» Given information

####################

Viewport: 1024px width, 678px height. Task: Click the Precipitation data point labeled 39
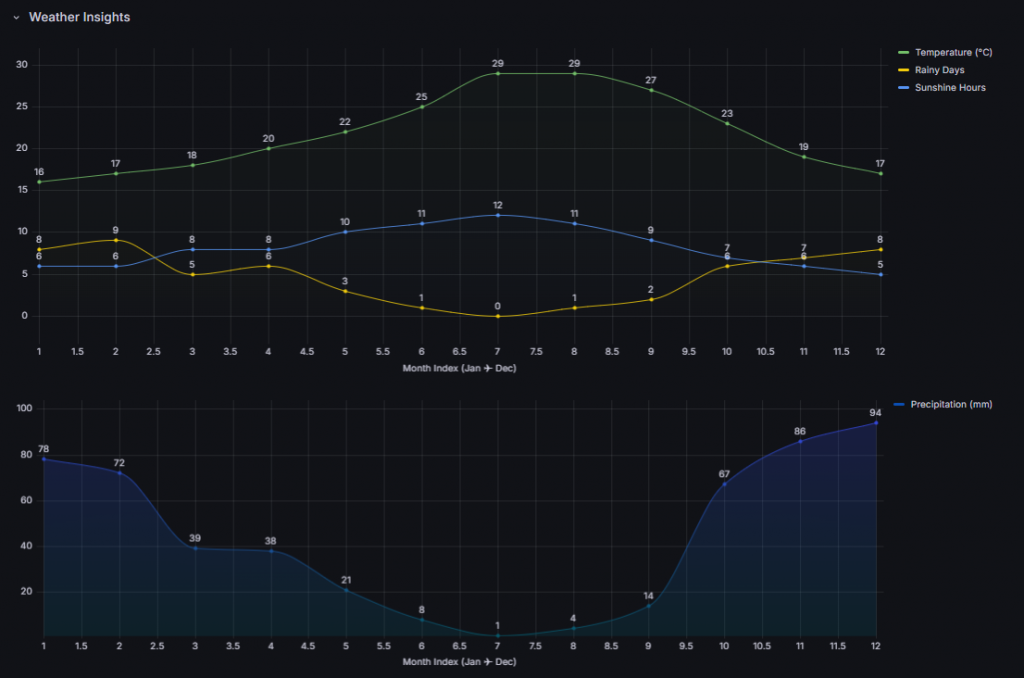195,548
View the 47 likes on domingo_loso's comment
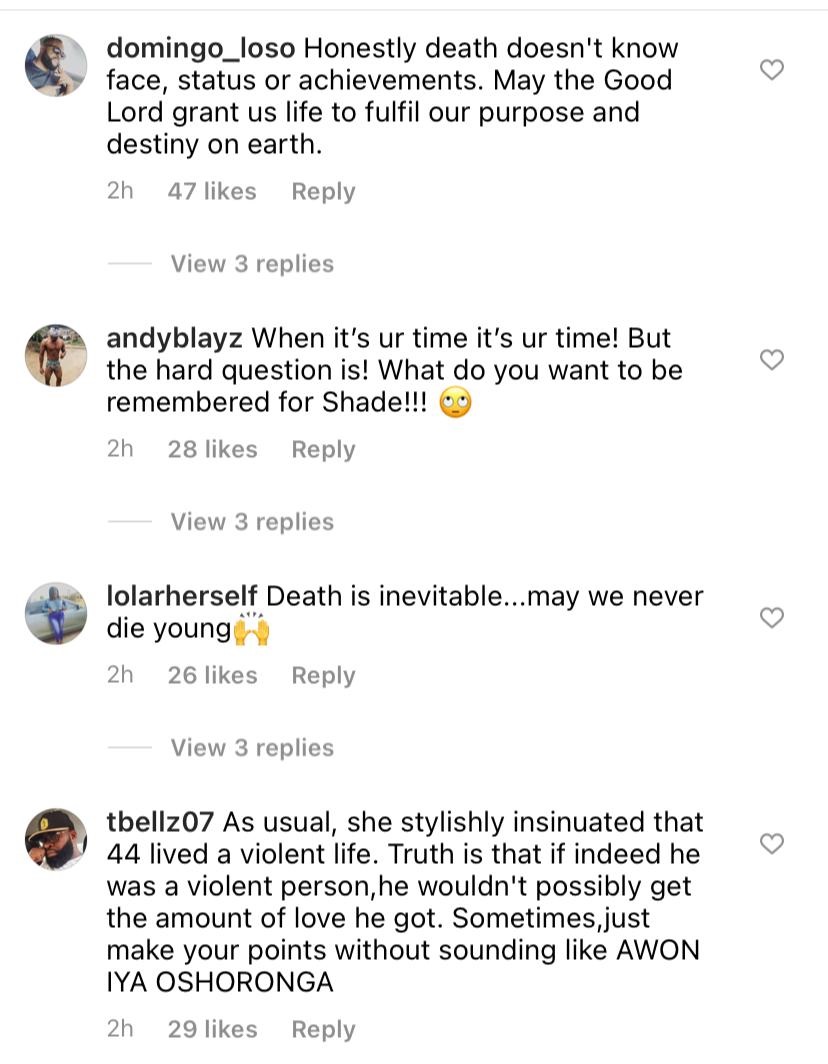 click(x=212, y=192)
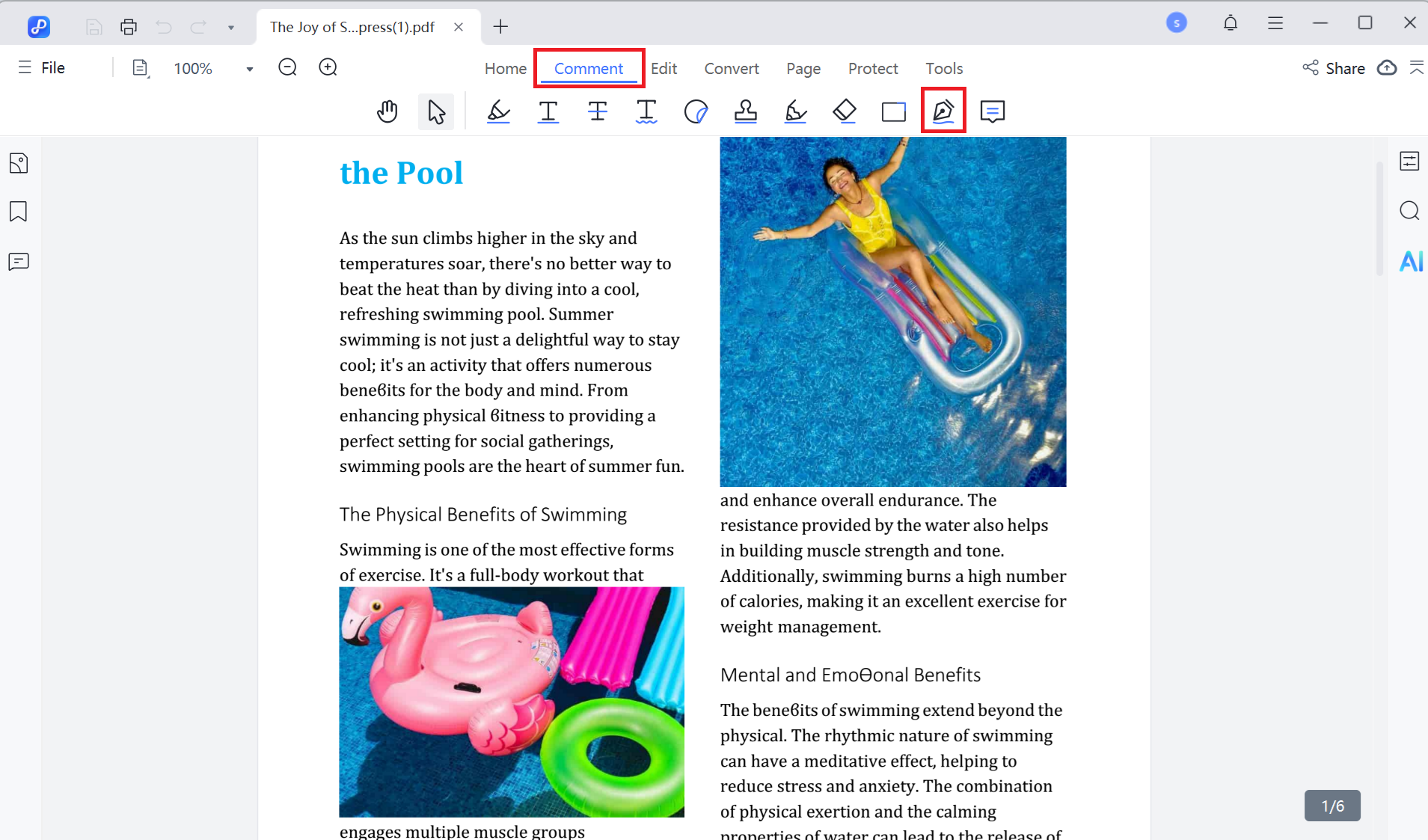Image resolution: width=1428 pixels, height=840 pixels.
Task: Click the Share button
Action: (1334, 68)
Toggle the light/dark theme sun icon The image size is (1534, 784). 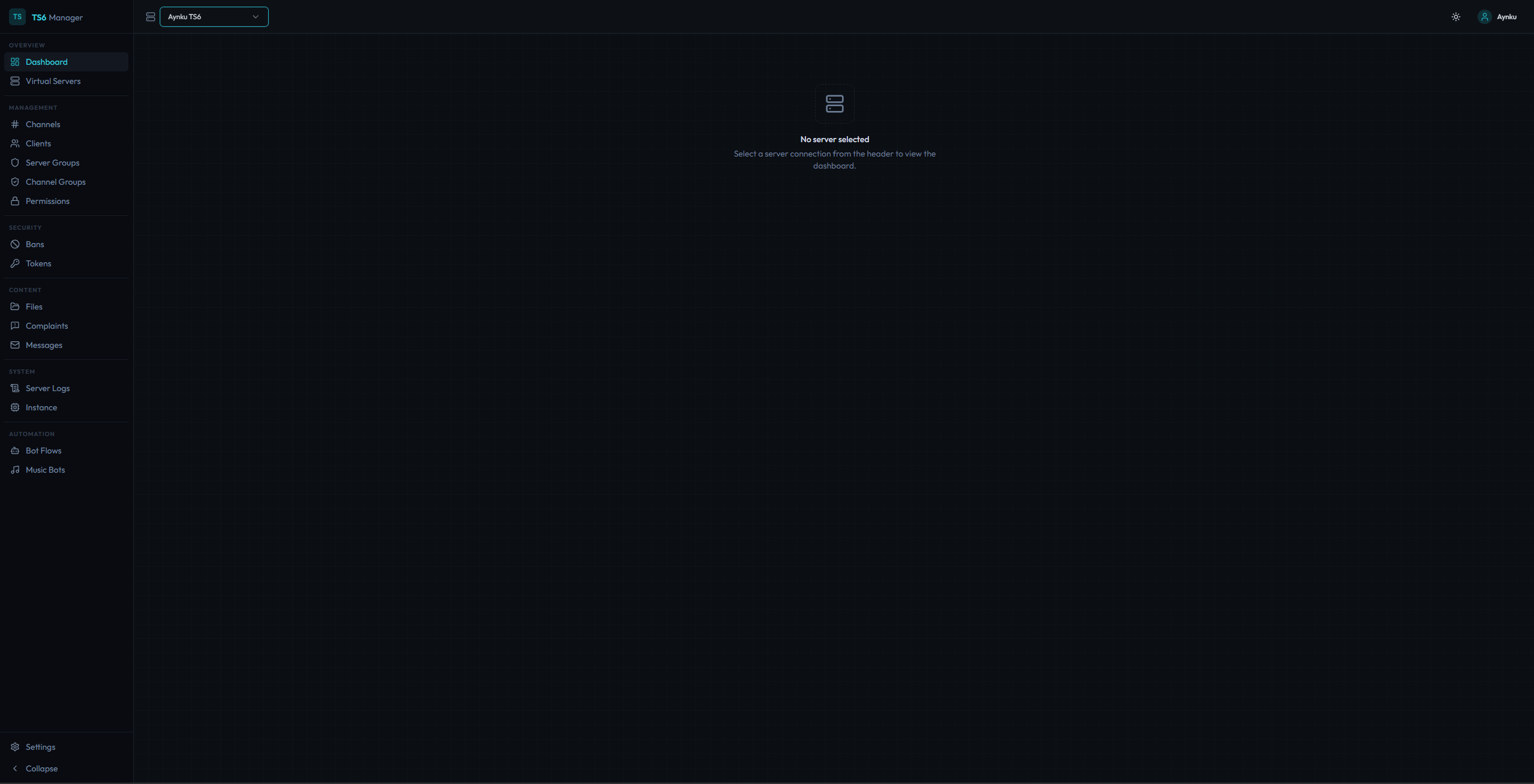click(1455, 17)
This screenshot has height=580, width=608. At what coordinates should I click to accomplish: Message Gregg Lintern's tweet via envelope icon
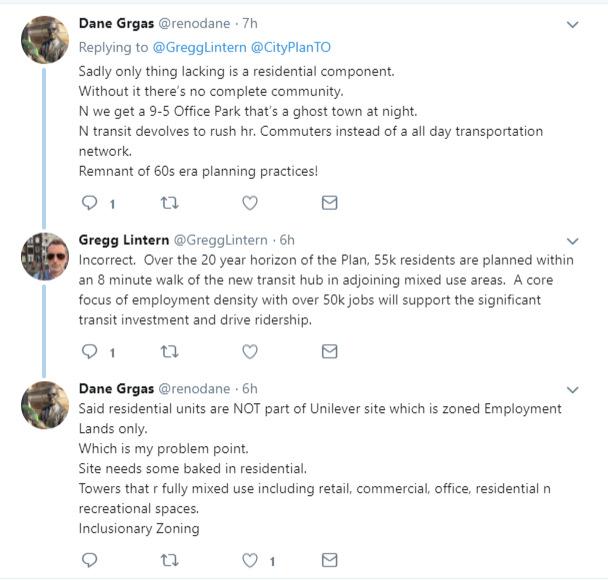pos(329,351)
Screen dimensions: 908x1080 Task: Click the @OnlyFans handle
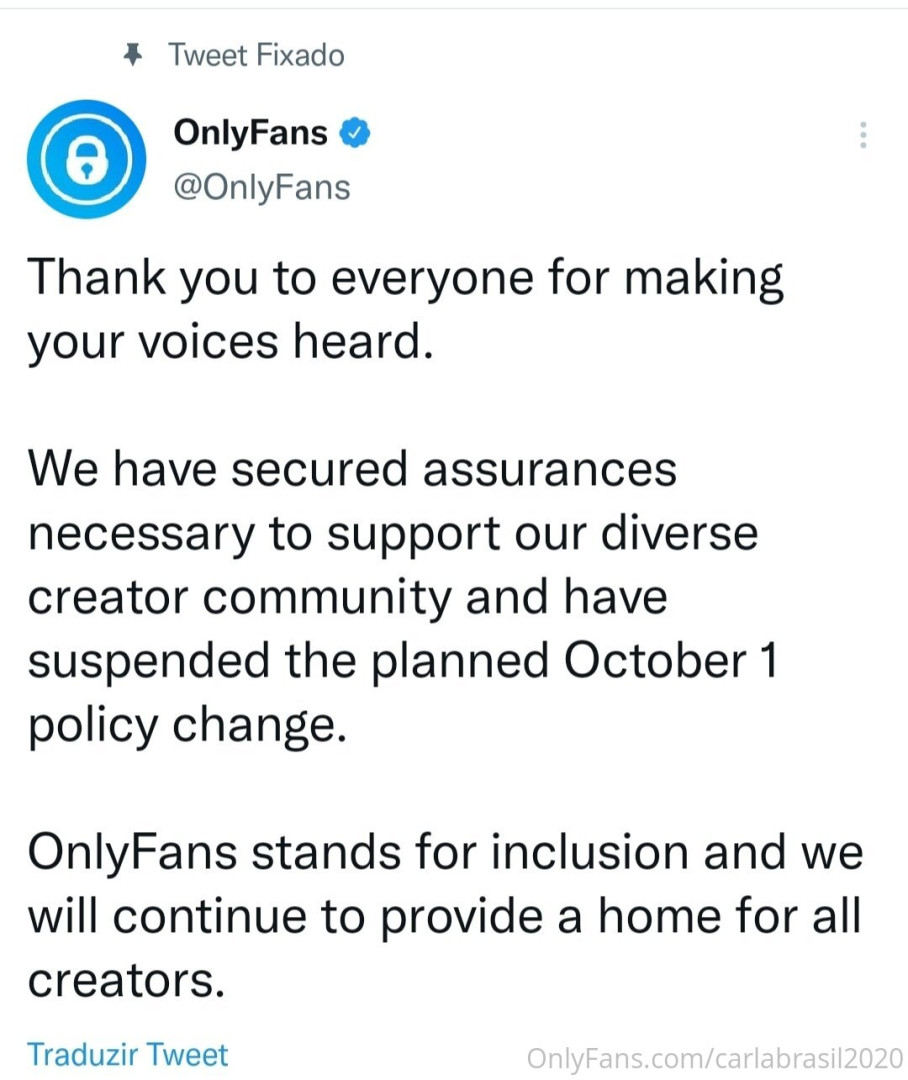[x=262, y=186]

####################

» Request
Arrange the items from their start through the line containing "Action: (1334, 68)" as a JSON list of strings, one string per line, with blank lines and the pictures left out.

» Exercise solution
[
  "Viewport: 1024px width, 678px height. Task: Click the Precipitation data point labeled 39",
  "195,548",
  "View the 47 likes on domingo_loso's comment",
  " click(x=212, y=192)",
  "Image resolution: width=1428 pixels, height=840 pixels.",
  "Task: Click the Share button",
  "Action: (1334, 68)"
]